Please give again, word for word, the line that contains "Click the Constituency column header" and every line after it to the end of the data, with no other lines.

════════════════════

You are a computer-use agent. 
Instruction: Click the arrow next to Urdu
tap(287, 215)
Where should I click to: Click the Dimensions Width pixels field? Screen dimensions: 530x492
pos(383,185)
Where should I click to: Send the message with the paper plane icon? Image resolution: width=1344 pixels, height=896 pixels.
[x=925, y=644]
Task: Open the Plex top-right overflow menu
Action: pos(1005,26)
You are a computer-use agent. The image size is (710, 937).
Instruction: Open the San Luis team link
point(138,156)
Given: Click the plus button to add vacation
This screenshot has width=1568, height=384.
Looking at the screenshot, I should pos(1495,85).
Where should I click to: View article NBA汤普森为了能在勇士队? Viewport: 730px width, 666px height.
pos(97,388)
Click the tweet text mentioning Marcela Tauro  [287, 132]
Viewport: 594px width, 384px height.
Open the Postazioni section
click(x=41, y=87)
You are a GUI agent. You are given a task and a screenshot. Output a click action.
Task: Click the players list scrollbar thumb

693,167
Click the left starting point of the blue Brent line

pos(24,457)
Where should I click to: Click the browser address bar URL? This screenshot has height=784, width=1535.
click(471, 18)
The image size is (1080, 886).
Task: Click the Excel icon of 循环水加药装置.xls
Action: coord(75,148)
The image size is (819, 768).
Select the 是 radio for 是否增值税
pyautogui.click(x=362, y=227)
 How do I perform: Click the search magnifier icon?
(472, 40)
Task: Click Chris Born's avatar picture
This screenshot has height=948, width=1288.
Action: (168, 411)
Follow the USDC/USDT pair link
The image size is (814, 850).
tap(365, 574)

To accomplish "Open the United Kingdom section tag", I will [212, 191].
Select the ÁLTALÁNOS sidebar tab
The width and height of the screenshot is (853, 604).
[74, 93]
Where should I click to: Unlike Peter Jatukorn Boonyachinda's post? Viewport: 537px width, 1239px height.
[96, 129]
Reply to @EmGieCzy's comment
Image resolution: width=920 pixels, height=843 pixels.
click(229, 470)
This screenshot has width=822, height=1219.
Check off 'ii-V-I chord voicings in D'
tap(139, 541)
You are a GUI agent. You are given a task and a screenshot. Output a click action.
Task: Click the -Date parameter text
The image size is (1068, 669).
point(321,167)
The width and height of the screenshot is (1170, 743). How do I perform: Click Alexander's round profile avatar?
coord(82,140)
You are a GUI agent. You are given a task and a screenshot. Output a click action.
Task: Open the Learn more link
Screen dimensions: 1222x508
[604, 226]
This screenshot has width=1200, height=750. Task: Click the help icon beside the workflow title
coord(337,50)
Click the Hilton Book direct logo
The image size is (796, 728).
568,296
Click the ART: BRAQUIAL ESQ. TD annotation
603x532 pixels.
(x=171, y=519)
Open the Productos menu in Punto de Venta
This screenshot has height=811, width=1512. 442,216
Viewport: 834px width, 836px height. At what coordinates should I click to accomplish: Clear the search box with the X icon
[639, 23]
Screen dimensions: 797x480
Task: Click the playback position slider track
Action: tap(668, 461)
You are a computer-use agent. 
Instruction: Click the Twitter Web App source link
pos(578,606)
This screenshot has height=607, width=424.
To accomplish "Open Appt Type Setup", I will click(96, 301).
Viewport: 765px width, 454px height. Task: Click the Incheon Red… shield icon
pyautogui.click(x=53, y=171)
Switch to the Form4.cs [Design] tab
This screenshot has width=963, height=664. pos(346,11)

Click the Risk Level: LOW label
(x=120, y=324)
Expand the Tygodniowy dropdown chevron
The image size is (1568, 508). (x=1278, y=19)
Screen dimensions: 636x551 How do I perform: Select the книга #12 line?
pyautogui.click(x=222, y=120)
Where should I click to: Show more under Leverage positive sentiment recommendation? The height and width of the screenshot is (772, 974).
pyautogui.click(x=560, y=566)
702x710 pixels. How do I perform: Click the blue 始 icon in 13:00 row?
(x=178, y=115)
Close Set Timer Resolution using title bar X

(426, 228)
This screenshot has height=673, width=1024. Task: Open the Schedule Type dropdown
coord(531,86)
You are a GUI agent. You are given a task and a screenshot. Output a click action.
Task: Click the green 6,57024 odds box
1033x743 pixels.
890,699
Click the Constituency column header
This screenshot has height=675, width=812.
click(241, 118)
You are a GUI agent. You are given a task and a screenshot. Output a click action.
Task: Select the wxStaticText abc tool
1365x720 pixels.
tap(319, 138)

════════════════════

## Task response
Click the Constituency column header
This screenshot has height=675, width=812.
click(241, 118)
You are a GUI agent. You are given a task and a screenshot. Output a click action.
Task: Select the wxStaticText abc tool
1365x720 pixels.
tap(319, 138)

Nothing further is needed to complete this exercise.